§ QUOTED TEXT:
At my place of business, there is a woman who has sat in her chair failing to understand anything for longer than anyone else, and is therefore the senpai. She truly is woefully inept.

Our manager put her in charge of "training" one of our new hires, but because she is as useful as Anne Frank's drumkit, the new hire wound up lamentably confused. After a couple of years of bumbling through, she quit.

This week we hired someone to replace her, and guess who the manager assigned to training her? Despite at least a dozen formal complaints being made against the woman, time served trumps utter incompetence. And so the cycle of despair begins again.

I'd class that as a mistake managers ought to avoid.

10 ( +15 / -5 )

Starting a new job is both exciting and challenging and all employees whether newly hired or not do make mistakes. A great manager allows their people the freedom to make mistakes. But wise employees are those who when mistakes are made learn from them, fix them, and put safeguards in place to ensure the same mistake will never be repeated again. I believe the steps to correcting mistakes apply in any area in life and a good employee makes a lot of mistakes, and truly great employees are those that have mastered the art of apologizing for those mistakes. Wise people will admit, apologize, acknowledge their mistakes and then attest, assure, and abstain from repeating the same mistakes twice. By doing this your level of trust and respect others have for you will grow tenfold and find that others will be quicker to forgive you and more likely to extend a second chance. Thus it's what you do with it afterwards that really matters.

5 ( +5 / -0 )

I have had the experience of managing Japanese employees, and I spent nearly as much time pulling them apart from each other over their petty squabbles and backstabbing as I did actually working. The level of philandering between married men and women in the office was remarkable. Even our foreign shacho wound up divorcing his wife and marrying the company's administrative assistant, who was a dragon lady type reminiscent of Wendy Deng. At least he had the common sense to demand that she quit the company after they tied the knot.

0 ( +3 / -3 )

Training someone for a job is a kind of leadership. The longer I work in this country, the more I realize that while there are many people with excellent managing skills, there is a severe dearth of real leadership skills.

Nikkan Gendai also introduces several phrases that are to be avoided at all costs. The first is “Jibun de kangaero!” (Think on your own!). This is usually stated in response to the question “Do shitara ii desu ka?” (What should I do?).

Yikes. That's a serious failing in leadership. It's all well and good to berate an experienced employee who doesn't know how to think on their own, but to just expect a new person to know what you want from them on day 1? Sheer incompetence.

5 ( +6 / -1 )

I will just say one thing: Managers are human too! The company I worked at had a manager who took interest (in a good way) in employee's life, in that way it was more of a friendship than boss-employee relation.

§ GIVEN ENTRIES:
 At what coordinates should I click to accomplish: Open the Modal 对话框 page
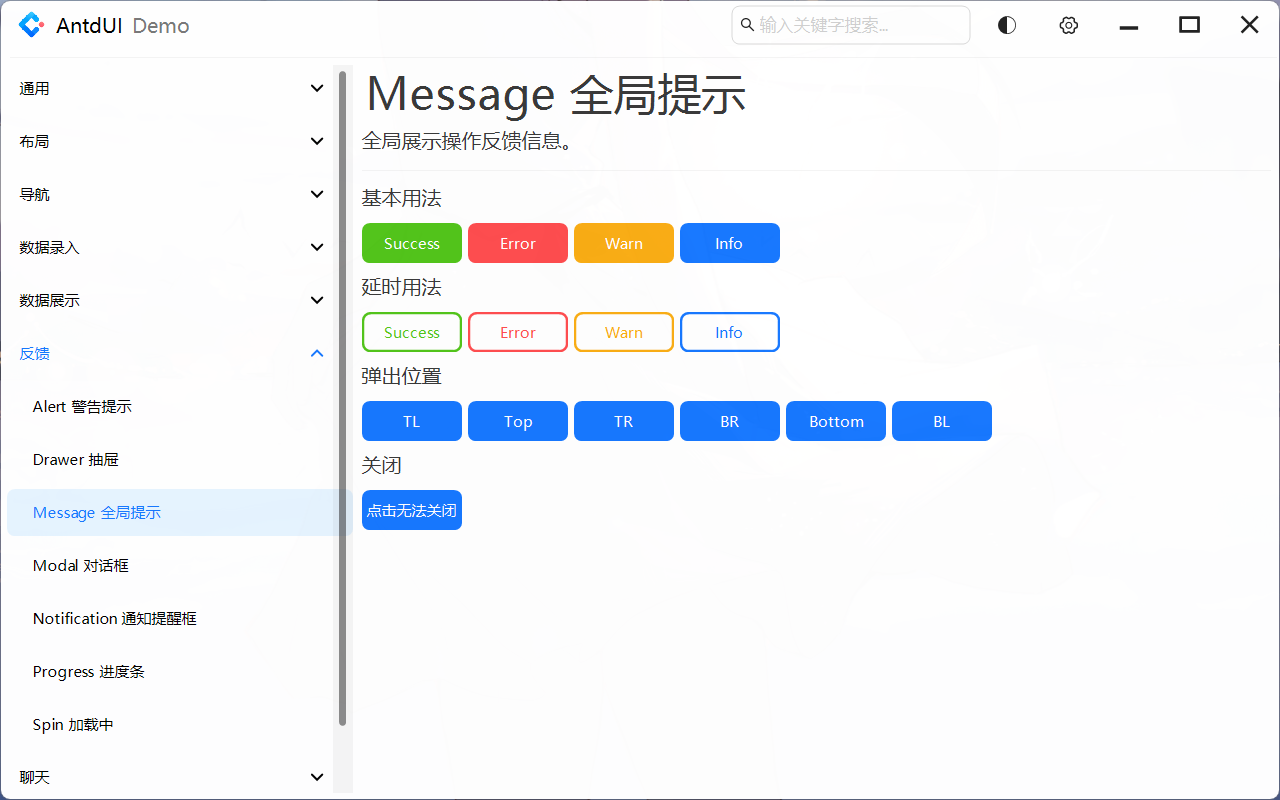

* * *

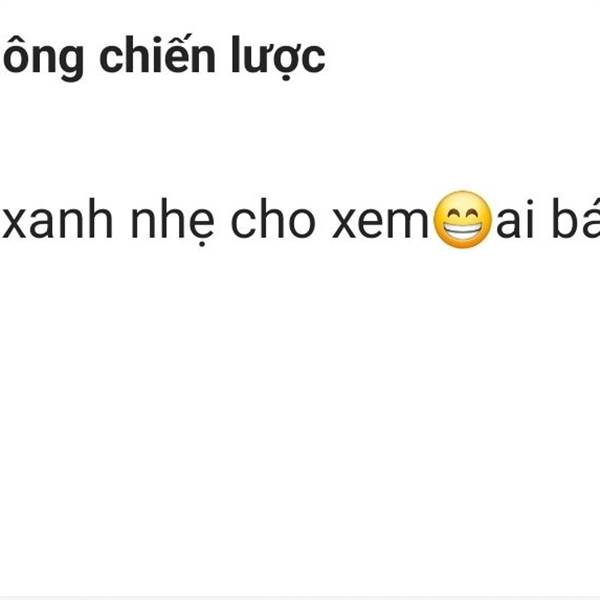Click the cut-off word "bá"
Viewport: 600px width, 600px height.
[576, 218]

---

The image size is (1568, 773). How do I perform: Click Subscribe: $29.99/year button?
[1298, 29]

§ WRITTEN EXERCISE 1:
Extract the stretch from "At my place" through "through, she quit." from the comment thread about managing new employees.
§ WRITTEN EXERCISE 2:
Write what comes next in the comment thread about managing new employees, picking up after its final sentence.

§ EXPECTED OUTPUT 1:
At my place of business, there is a woman who has sat in her chair failing to understand anything for longer than anyone else, and is therefore the senpai. She truly is woefully inept.

Our manager put her in charge of "training" one of our new hires, but because she is as useful as Anne Frank's drumkit, the new hire wound up lamentably confused. After a couple of years of bumbling through, she quit.

§ EXPECTED OUTPUT 2:
It took me a long time though to understand this and he would complain about me mistrusting anybody (by rule, I never EVER make friends in the office, most people are just waiting for a sign of weakness to wash the floor with you). When I told him this, he told me to chill and experience the office a bit. (Not the type of boss who would scream at you, he would just call you in the office and gently explain what you did wrong, at least with me!)

I quit some time later because honestly, I'm not good with working in a group, I'm too much of an introvert. I remember that my lovely office colleagues just assumed I was pregnant, because ofc, if a girl quits, she is pregnant. I fumed so much over it that my manager had made a formal apology in the name of the office!

-1 ( +3 / -4 )

“If you don’t know when they’re leaving for the day, that will be seen as your mistake,” says Yasushige.

If a sales company doesn't have a notice board with sliding In/Out next to each person's name and space for a comment like, "Sales meeting" and return time "4pm" or "Tomorrow" then it isn't the new person's fault, it is management's fault for not managing.

-4 ( +7 / -11 )

As always, the comments are infinitely more interesting and informative than the article. Great job, JT.

6 ( +8 / -2 )

"they are likely to react negatively to personal criticisms unrelated to their work, such as how they prepare food or the way they grip their pens"

Is that a sign of problems with the new hires, or problems with the stupid managers who make such vapid criticisms?

2 ( +2 / -0 )

Wait for the Go-Gatsu-Byo - or May sickness, when a large number of the new recruits will leave the company...

1 ( +1 / -0 )

Wait for the Go-Gatsu-Byo - or May sickness, when a large number of the new recruits will leave the company...

That is also referred to in some quarters as 成田退職 (Narita taishoku), a humorous reference to 成田離婚 (Narita rikon), instant divorce at the airport upon return from an overseas honeymoon.

0 ( +0 / -0 )

“Some bosses introduce their new subordinates to a female life insurance salesperson, which is possibly the worst thing they can do,” says insurance consultant Toru Atoda.

Yeah. Instead, they should introduce the new employee to a MALE life insurance salesman because men don't have girl-cooties. Plus, that way the new employee doesn't have to worry about the female life insurance saleswoman falling madly in love with them and sexually assaulting them. (Wait... that's a bit...)

-1 ( +0 / -1 )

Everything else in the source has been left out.